= Lucius Licinius Lucullus (consul 151 BC) =

2nd-century BCE Roman politician and general, consul in 151 BCE

Lucius Licinius Lucullus was a Roman politician who became consul in 151 BC.

Lucullus was sent to Hispania Citerior (Nearer Spain, on the east coast of Hispania) when the senate rejected a proposal for a peace treaty with the Celtiberians by Marcus Claudius Marcellus to end the Numantine War (154–152 BC). However, Marcellus went ahead with his plan and quickly concluded a treaty before Lucullus got there. Lucullus was disappointed and, "being greedy of fame and needing money because he was in straitened circumstances", he attacked the Vaccaei, a Celtiberian tribe which lived further north and who were not at war with Rome, and did so without the authorisation of the senate. He claimed that they had mistreated the Carpetani as an excuse.

He pitched camp by the town of Cauca (near modern Segovia) and when its people asked for peace terms he demanded, among other things, that a garrison be placed in the town. He got his soldiers to kill all the adult men. Only a few out of 20,000 escaped. Lucullus then went the city of Intercatia (Villanueva del Campo, in the modern province of Zamora) whose inhabitants, having heard about Cauca, refused to ask for terms. He struggled to seize the city, and his lieutenant, Scipio Africanus the Younger, promised the Intercatians that if they made a treaty it would not be broken. They trusted him and surrendered. Lucullus was advised not to attack the large city of Pallantia (modern Palencia), which hosted many refugees and was renowned for its bravery, but because he heard that it was a rich city he camped there. The Pallantian cavalry constantly harassed his foragers until he ran out of food and he had to withdraw. He set up winter camp in the land of the Turdetani (in modern Andalusia).

He was imprisoned by the tribunes for attempting to enforce a troop levy too harshly.

● Source material
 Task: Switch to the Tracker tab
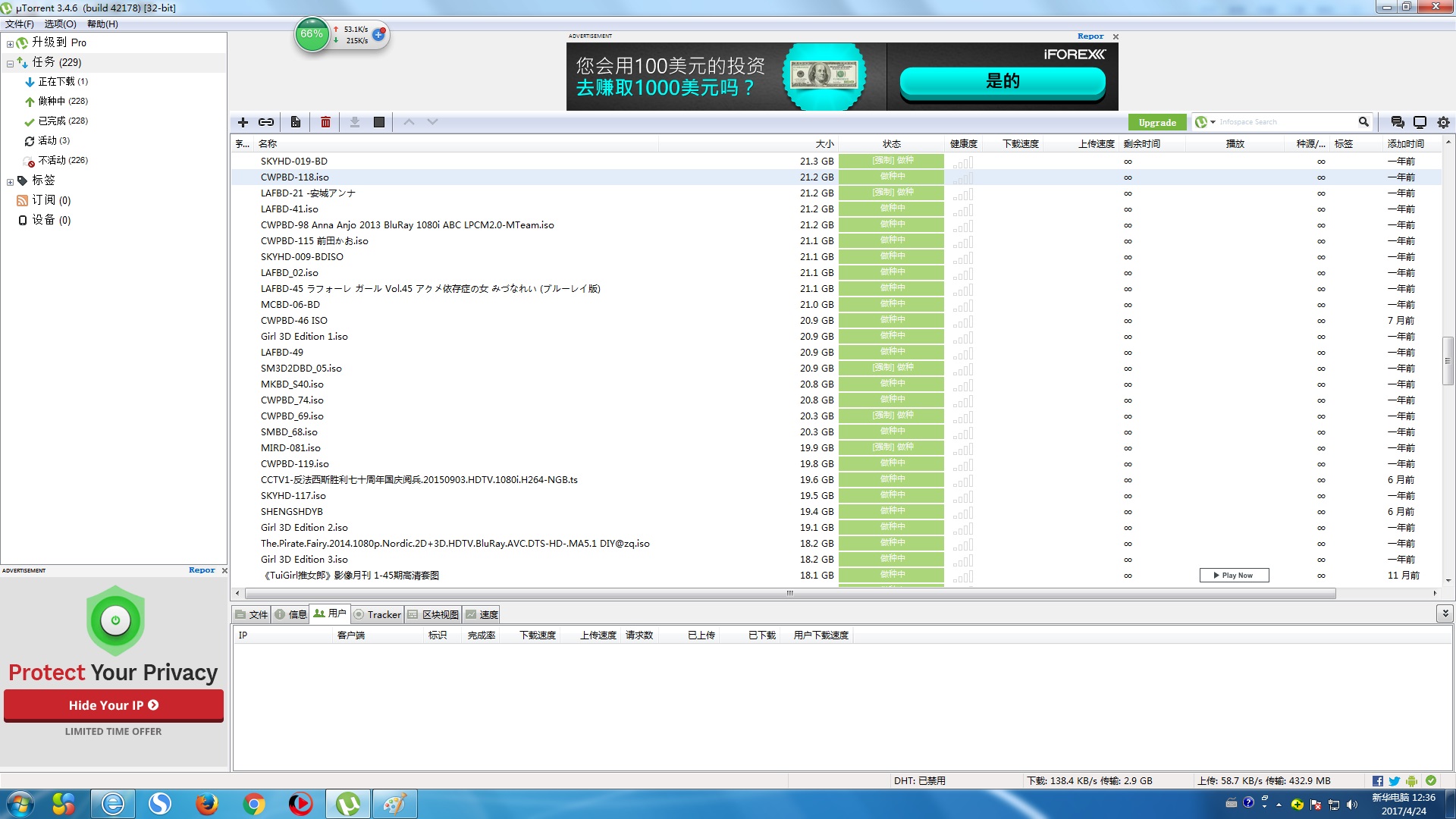(x=378, y=614)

● What to work on
• A. Write out the passage on Lucius Licinius Lucullus from "Lucullus was sent" up to and including "as an excuse.".
• B. Continue the article on Lucius Licinius Lucullus from the point where it stops.
The listing isn't needed for anything here.

● Results for each task
• A.
Lucullus was sent to Hispania Citerior (Nearer Spain, on the east coast of Hispania) when the senate rejected a proposal for a peace treaty with the Celtiberians by Marcus Claudius Marcellus to end the Numantine War (154–152 BC). However, Marcellus went ahead with his plan and quickly concluded a treaty before Lucullus got there. Lucullus was disappointed and, "being greedy of fame and needing money because he was in straitened circumstances", he attacked the Vaccaei, a Celtiberian tribe which lived further north and who were not at war with Rome, and did so without the authorisation of the senate. He claimed that they had mistreated the Carpetani as an excuse.

• B.
Appian emphasised the greed of Lucullus and said that he fought these campaigns for the sake of gold and silver, which he thought were abundant all over Hispania. However, the people he attacked did not have any and did not even "set any value on those metals". He added that Lucullus was never called into account for his actions.

While he was in Turdetania, the Lusitanians, who were also rebelling, carried out raids in the area. Lucullus invaded Lusitania and, according to Appian, he depopulated it. He was not meant to get involved. The war with the Lusitanians was under the jurisdiction of Servius Sulpicius Galba, the praetor of Hispania Ulterior (Further Spain, roughly modern Andalusia) and Lucullus was wintering in his province. However, Appian wrote that Galba was even more greedy than Lucullus. He let him do so and did the same on the other side of Lusitania. Galba, too, was in search for booty, and slaughtered a large number of Lusitanians by treachery. He, too, was not held to account.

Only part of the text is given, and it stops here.